/angellistalumnibot

A class that scrapes AngelList for all startups given an input city (e.g. NYC), then scrapes the founder of each startup, then checks AngelList or LinkedIn to see whether founder is alumni of input school (e.g. Univeristy of Pennsylvania).

Primary LanguagePython

AngelListAlumniBot

A class that scrapes AngelList for all startups given an input city (e.g. NYC), then scrapes the founder of each startup, then checks AngelList or LinkedIn to see whether founder is alumni of input school (e.g. Univeristy of Pennsylvania).

#Usage

from angellistalumnibot import AngellistAlumniBot
bot = AngellistAlumniBot()
rez = bot.findFounderAlumni(city='NYC', school='Penn', topPct=0.10, followMin = 20)
  • city: defined in a dict that maps name (e.g.
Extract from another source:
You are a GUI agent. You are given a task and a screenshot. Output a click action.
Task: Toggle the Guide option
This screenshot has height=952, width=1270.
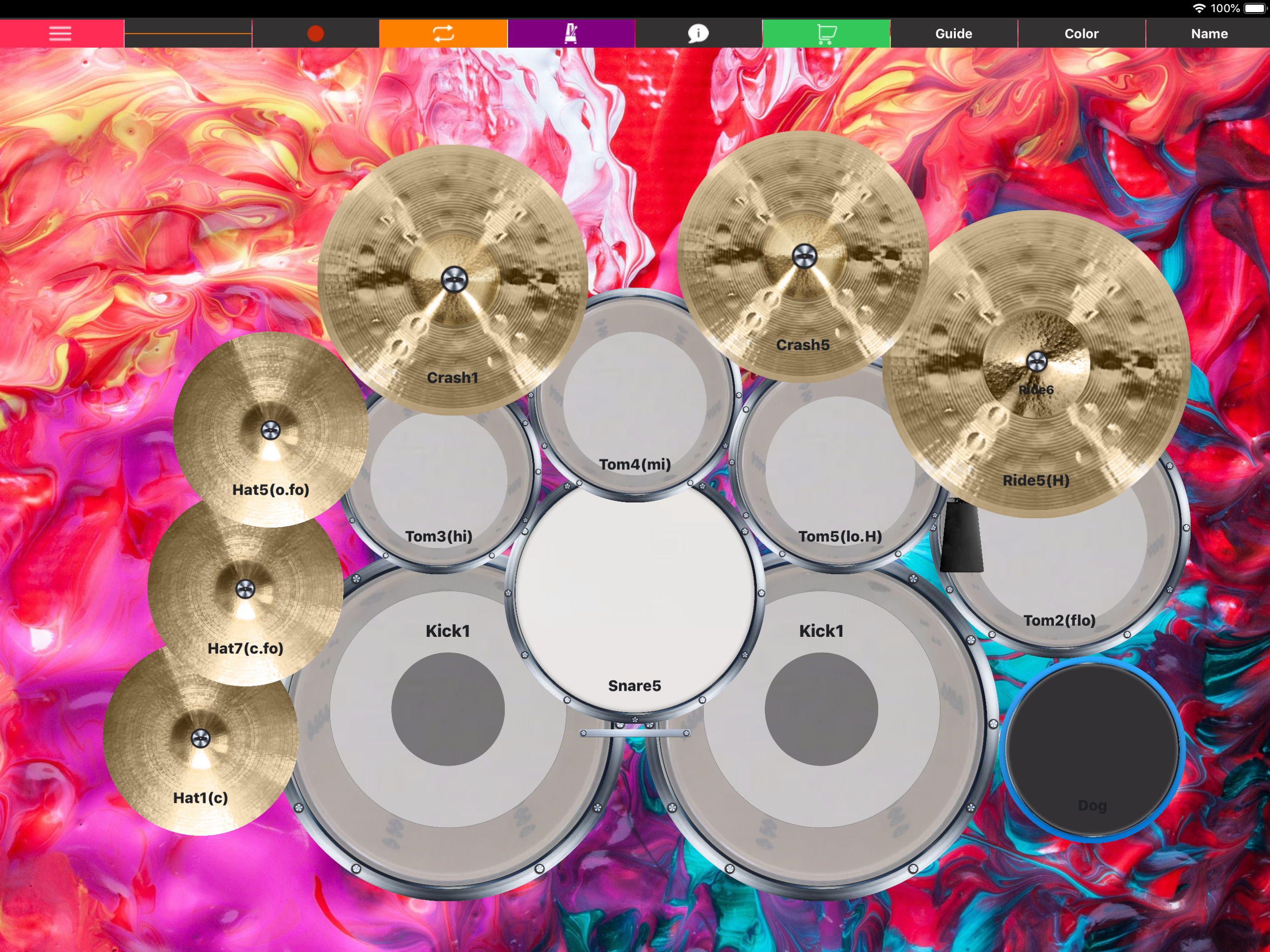(x=953, y=33)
NYC) to an AngelList location id. See AngelList API for more info
  • school: string for target school/college
  • topPct: startups are retrieved from AngelList in order of descending popularity, topPct is the top fraction of startups that you want to actually keep. This is a way to filter out rando startups
  • followMin: the minimum number of AngelList followers a startup must have to be included in the search. Another way to filter out rando startups

rez now contains a DataFrame where the columns are founder name, startup name, and a boolean of whether founder belongs to input school.

#Notes Currently only supports two cities, NYC and SV (Silicon Valley), and one school, Penn. Implementing the methods to support other cities and schools is pretty straightforward!

The scraper/bot is also very slow, probably because it's making so many HTTP requests. An area of improvement for the future.